There's a few reasons why I put the effort into mulching those potatoes.
...weed control. With all the moisture plus not being able to repeatedly walk through the crop to scuffle hoe, the weeds have been having a party. I see certain weeds returning to the garden beds because of my heavy use of homemade compost and mulch. This is to be expected and normally isn't an issue. But this time around, the weeds haven't been smothered with mulch. Thus the weed seed has been germinating out of control. So what have I done? Did I need to pull or chop weeds prior to applying mulch? No. I simply covered the weeds with the grass clippings. And if Mother Nature allows, I'll apply another layer of mulch in 2 weeks, just about the time some weeds will be poking through this first layer of clippings. So the weeds aren't an issue for me. No need to put the effort into pulling weeds.

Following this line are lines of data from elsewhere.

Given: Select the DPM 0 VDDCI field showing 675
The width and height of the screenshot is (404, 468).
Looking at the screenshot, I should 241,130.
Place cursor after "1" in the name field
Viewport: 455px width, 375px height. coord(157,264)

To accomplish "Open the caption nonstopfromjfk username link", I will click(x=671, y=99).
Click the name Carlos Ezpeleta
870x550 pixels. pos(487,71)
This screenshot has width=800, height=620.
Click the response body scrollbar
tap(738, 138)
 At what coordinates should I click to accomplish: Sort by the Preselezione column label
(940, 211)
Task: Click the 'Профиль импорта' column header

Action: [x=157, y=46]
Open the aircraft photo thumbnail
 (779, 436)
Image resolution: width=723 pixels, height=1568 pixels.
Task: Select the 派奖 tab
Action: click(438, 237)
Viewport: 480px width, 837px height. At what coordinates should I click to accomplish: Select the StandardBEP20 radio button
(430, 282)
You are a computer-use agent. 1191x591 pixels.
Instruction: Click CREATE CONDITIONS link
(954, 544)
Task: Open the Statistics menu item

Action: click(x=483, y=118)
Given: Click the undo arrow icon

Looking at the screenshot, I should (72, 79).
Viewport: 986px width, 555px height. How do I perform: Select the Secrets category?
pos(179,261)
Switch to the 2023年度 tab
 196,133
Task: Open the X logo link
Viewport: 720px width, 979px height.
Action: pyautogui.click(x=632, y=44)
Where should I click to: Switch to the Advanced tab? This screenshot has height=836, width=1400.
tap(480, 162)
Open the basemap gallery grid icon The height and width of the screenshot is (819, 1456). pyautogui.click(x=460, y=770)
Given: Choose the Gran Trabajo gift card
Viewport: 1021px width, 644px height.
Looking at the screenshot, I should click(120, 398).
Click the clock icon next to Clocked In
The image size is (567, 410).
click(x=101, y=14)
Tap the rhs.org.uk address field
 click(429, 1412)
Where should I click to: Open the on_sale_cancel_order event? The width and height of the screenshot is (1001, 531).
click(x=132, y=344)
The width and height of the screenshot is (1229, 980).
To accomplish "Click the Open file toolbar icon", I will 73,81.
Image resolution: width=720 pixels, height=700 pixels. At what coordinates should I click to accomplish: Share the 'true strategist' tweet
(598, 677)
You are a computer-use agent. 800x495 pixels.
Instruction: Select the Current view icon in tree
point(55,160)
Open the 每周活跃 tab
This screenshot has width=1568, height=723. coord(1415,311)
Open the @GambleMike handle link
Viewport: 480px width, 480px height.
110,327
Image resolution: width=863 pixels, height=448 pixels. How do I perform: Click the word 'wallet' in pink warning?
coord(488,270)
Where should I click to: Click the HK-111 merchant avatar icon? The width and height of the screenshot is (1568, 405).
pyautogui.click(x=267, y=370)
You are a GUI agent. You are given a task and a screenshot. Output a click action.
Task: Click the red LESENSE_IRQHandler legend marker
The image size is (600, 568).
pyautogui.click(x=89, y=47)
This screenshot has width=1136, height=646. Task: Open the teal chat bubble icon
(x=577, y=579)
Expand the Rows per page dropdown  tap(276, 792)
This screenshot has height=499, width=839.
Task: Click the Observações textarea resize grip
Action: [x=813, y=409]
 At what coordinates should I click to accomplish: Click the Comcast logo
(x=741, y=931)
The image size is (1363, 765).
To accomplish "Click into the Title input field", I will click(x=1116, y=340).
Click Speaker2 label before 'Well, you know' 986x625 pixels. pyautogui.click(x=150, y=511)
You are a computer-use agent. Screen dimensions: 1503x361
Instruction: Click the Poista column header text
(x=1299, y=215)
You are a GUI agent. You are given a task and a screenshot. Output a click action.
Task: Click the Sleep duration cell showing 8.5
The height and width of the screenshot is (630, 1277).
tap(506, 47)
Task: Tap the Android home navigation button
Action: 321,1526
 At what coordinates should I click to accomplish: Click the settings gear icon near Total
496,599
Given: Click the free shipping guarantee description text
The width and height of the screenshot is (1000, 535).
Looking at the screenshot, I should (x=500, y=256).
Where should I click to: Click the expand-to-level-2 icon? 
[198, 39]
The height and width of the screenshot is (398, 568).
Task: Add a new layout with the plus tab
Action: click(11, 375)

Above, lots of weeds between the potato plant.
...prevent greening of the taters. Ever wonder why the garden books recommend hilling your potatoes? Hilling refers to pulling the soil from between the rows and depositing it around the base of the potato plant. No, it doesn't mean making a mound and then planting your seed potato on the top of that mound. Potatoes aren't meant to be planted atop a mound. Hilling accomplishes a few things. It destroys the young weeds in the aisleway, smothers the weeds around the plants, plus builds a barrier against the light for the developing tubers. My mulching does essentially the same. By blocking the light, the tubers won't get green where they are exposed. Green tubers aren't good.
Under more normal weather patterns, mulching would also help keep the soil moisture fairly constant. That's important for tuber development. Fluctuating soil moisture can result in tuber deformities....splitting, knobbing, hollow hearts.